READING PASSAGE Start Marker

EVHS’s New Interpreter/Translator

Bode Kostick, Reporter

For the last five years Ms. Sandra Macias worked as an interpreter/translator for the school district and was traveling school to school up and down the valley. One of the schools that she visited was Eagle Valley. Over the summer, Mr. Doan emailed her asking if she wanted to stay full time. She accepted and transitioned from being a district interpreter to being the Community Outreach Interpreter/Translator for Eagle Valley High School.

Ms. Sandra Macias is Eagle Valley’s full time Community Outreach Interpreter/Translator, (Bode Kostick)

Normally Ms. Macias’s job would have had a different role, mainly one of being in person and talking to families and students throughout the day and helping to translate, but COVID-19 has shifted communication. 

“A typical day is making a lot of phone calls in the morning and throughout the day,” Macias explains.

Most of Macias’ calls are to inform parents and families about school updates.

“At the beginning of the school year it was calling to make sure that everybody was on the same page with the hybrid schedule, now it’s just calling and checking in with families, and the communication is all in Spanish, so they appreciate that,” Macias says.

Macias also calls parents about their student’s academic performance and behavior.

“Giving them information about the academic progress, attendance, any concerns that the teachers may have.” This can be seen as negative but Ms. Macias also calls about, “good news like, hey your student brought his grades up, your kid is doing really well.”

READING PASSAGE End Marker
RECORD EXCERPTS Start Marker

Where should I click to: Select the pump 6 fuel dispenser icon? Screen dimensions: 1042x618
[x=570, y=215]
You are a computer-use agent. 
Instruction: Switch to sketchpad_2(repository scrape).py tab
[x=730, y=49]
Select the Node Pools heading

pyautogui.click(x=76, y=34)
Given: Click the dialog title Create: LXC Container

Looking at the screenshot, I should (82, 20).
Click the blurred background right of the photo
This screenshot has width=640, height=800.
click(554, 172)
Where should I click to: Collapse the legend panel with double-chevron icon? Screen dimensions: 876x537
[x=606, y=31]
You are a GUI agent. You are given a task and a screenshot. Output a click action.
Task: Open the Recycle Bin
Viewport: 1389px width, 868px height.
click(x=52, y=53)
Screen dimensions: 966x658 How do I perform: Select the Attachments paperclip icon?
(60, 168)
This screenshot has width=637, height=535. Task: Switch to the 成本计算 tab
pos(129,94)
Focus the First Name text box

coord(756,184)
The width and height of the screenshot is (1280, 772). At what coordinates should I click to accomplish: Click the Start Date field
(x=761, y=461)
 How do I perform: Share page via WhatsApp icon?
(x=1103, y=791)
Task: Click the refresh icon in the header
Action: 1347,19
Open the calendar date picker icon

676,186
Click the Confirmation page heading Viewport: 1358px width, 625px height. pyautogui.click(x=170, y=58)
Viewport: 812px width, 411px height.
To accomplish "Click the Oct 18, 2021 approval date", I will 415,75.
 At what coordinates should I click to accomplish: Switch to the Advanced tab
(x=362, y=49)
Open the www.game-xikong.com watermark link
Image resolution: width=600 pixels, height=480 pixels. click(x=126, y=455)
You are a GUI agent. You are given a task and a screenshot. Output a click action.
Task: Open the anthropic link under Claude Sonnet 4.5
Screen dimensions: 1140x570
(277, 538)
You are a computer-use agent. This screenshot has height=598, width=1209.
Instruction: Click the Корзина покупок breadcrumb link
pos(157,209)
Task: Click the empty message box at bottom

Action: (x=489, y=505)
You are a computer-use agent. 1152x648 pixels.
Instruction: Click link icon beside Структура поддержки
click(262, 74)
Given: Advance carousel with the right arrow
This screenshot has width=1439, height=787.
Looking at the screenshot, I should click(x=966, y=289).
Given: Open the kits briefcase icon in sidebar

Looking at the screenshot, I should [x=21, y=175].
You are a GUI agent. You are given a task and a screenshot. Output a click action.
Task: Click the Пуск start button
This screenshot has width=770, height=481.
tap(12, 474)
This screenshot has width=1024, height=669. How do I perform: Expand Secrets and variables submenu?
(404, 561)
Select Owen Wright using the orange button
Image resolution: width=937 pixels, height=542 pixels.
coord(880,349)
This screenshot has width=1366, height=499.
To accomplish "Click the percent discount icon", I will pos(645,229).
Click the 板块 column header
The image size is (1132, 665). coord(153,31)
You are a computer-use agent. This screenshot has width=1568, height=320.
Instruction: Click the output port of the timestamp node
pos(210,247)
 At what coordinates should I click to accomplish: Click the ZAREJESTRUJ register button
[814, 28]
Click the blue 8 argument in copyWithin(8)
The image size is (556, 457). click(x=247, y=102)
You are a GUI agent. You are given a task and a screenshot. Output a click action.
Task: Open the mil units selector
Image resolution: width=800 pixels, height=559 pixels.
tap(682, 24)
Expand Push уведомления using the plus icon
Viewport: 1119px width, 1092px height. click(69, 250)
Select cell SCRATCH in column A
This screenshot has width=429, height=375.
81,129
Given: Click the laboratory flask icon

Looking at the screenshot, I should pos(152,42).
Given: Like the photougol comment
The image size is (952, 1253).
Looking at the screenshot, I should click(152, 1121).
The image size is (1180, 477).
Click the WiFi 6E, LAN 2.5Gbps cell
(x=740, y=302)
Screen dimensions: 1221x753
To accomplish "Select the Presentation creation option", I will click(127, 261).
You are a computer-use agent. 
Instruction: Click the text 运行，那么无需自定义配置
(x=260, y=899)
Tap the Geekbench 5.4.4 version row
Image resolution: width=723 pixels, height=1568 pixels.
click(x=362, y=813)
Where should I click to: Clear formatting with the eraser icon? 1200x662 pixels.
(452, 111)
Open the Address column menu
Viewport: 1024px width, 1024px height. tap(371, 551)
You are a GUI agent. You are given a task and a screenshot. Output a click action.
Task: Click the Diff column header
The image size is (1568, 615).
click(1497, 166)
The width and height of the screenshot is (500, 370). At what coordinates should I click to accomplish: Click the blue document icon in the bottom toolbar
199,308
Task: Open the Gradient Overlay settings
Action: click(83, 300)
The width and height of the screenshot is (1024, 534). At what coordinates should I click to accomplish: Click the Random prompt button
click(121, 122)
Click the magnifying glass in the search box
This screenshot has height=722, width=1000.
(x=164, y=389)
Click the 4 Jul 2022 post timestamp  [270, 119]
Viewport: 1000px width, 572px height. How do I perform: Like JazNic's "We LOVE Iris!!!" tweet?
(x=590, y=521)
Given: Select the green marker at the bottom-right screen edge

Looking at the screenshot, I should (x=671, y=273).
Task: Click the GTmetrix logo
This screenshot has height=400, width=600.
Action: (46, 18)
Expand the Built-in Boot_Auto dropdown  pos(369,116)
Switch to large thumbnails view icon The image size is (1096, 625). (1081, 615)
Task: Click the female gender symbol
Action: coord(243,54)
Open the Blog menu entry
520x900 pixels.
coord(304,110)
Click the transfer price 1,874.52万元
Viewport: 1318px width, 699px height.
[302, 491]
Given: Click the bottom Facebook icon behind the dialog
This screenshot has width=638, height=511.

RECORD EXCERPTS End Marker

■ QUESTIONS ON THE MATERIAL
[1] Duplicate the portion of the article on Eagle Valley's new interpreter/translator between "EVHS’s New Interpreter/Translator" and "Valley High School.", inclusive.
[2] Name every person mentioned by name in the article on Eagle Valley's new interpreter/translator.

■ WRITTEN RESPONSES
[1]
EVHS’s New Interpreter/Translator

Bode Kostick, Reporter

For the last five years Ms. Sandra Macias worked as an interpreter/translator for the school district and was traveling school to school up and down the valley. One of the schools that she visited was Eagle Valley. Over the summer, Mr. Doan emailed her asking if she wanted to stay full time. She accepted and transitioned from being a district interpreter to being the Community Outreach Interpreter/Translator for Eagle Valley High School.

[2]
Bode Kostick
Sandra Macias
Mr. Doan